Saudi-born Abd al-Nashiri led al-Qaeda’s operations in the Gulf region, according to US intelligence. He allegedly masterminded the attack on the USS Cole in Yemen in 2000, which left 17 dead.
The ECHR ruling said Romania hosted a CIA prison in 2003-2005, where Abd al-Nashiri was subjected to “an extremely harsh detention regime”. The ruling said he suffered “inhuman treatment… which Romania had enabled by co-operating with the CIA”. The same verdict was issued against Lithuania, concerning Abu Zubaydah. The CIA prison in Lithuania operated in 2005-2006.
Article Three of the European Convention on Human Rights, headed “Prohibition of Torture”, says: “No-one shall be subjected to torture or to inhuman or degrading treatment or punishment.” The ruling said the suspects were not subject to the harshest interrogation techniques in Lithuania and Romania – that happened in other prisons. But both countries had helped the CIA and failed to properly investigate the prisoners’ conditions.
The judges cited CIA documents, according to which terror suspects were subjected to blindfolding or hooding, solitary confinement, the continuous use of leg shackles, and excessive exposure to noise and light.
Both Lithuania and Romania had enabled the CIA to transfer the suspects to other prisons, exposing them to “a foreseeable serious risk of further ill-treatment”.
Today’s ruling by the ECHR is an uncomfortable reminder of past practices that are now, rightly, seen as abhorrent and unacceptable.
In the years immediately following the 9/11 attacks, there was enormous pressure on many countries’ intelligence agencies to find out where the next big al-Qaeda attack would come from. This led to a “gloves off” approach to interrogation by the CIA and other agencies, with the encouragement of the George W Bush administration in the White House at the time.
Intelligence officers have since spoken about their unease at what they were being asked to do, but it was said there was a pervading atmosphere that if “enhanced interrogation” of suspects could save American lives, then it was worth bending the rules.
President Obama put a stop to this, banning the practice of water boarding, which has been condemned as tantamount to torture. In 2014 the US Senate Intelligence Committee issued a detailed report on the CIA’s controversial “war on terror” interrogation programme and the “black sites”. It said al-Qaeda suspects were subjected to repeated waterboarding, slapping, stress positions and sleep deprivation. Waterboarding is simulated drowning and was condemned as torture by the Barack Obama administration.
Abu Zubaydah was kept confined in a coffin-sized box for hours on end, the report said. And according to the US Justice Department, the CIA used waterboarding at least 83 times in August 2002 against Abu Zubaydah, the New York Times reported. He is thought to have been a top al-Qaeda operative who ran training camps in Afghanistan, where some of the 9/11 suicide hijackers trained.

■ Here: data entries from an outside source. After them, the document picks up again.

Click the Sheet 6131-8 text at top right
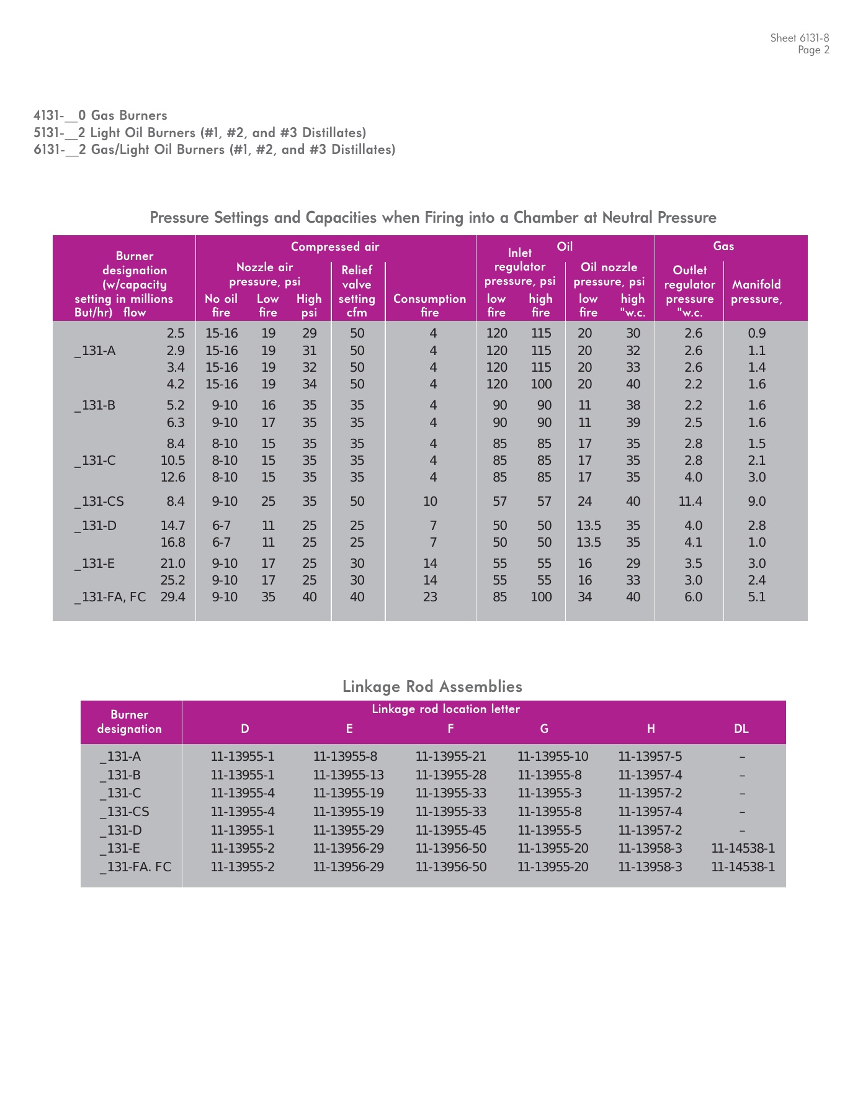tap(799, 38)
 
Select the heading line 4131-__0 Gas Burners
tap(101, 115)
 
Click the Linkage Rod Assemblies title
tap(432, 686)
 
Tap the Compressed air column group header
tap(335, 247)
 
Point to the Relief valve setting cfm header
tap(357, 291)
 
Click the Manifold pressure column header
tap(756, 292)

The ECHR says the evidence shows that Abu Zubaydah was caught in Pakistan in March 2002 and was first moved to a CIA prison in Thailand. He was flown to another “black site” in Poland in December 2002. He is believed to have been held in Lithuania from February 2005 to March 2006, when he was moved to Afghanistan and then to Guantanamo Bay.
Abd al-Nashiri faces a possible US death penalty, as military prosecutors have accused him over the USS Cole bombing and some other terror attacks. He allegedly also fought for the Taliban in Afghanistan. Arrested in Dubai in 2002, he was held in CIA “black sites” in Afghanistan and Thailand. In December 2002 he was moved to another “black site” in Poland, and held there until June 2003, the ECHR says. He is believed to have been held in Romania from April 2004 to October/November 2005, before his transfer to Guantanamo Bay in September 2006.